[Your objective]: Please give back an exact reproduction of the lines from the one with "Where should I" through the end of the entries below, and no others.

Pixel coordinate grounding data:

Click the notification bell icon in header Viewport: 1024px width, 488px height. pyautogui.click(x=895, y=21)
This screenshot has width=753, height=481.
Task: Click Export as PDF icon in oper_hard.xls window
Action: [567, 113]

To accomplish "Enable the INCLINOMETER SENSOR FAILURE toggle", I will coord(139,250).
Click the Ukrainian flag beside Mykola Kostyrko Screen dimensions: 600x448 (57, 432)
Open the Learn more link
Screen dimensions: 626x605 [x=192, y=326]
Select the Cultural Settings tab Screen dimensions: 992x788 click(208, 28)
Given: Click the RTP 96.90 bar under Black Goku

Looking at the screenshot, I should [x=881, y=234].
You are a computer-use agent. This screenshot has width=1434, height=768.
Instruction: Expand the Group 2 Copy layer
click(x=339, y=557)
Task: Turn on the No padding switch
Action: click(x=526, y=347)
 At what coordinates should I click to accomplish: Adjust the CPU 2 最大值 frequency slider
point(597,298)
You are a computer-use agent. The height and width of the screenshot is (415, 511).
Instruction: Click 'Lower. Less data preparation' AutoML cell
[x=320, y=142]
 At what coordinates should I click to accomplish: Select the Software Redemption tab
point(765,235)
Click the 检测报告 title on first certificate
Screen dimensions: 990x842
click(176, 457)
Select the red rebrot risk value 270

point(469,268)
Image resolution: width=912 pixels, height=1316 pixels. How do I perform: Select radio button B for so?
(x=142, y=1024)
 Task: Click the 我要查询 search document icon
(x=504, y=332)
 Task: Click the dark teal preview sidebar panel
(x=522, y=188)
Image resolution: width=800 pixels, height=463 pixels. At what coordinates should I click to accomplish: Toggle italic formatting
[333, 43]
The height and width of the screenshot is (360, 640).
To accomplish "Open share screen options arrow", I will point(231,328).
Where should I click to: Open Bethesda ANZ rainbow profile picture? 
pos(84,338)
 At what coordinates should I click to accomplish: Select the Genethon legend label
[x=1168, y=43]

[Your solution]:
Where should I click to: Open Bethesda ANZ rainbow profile picture? 
pos(84,338)
 At what coordinates should I click to accomplish: Select the Genethon legend label
[x=1168, y=43]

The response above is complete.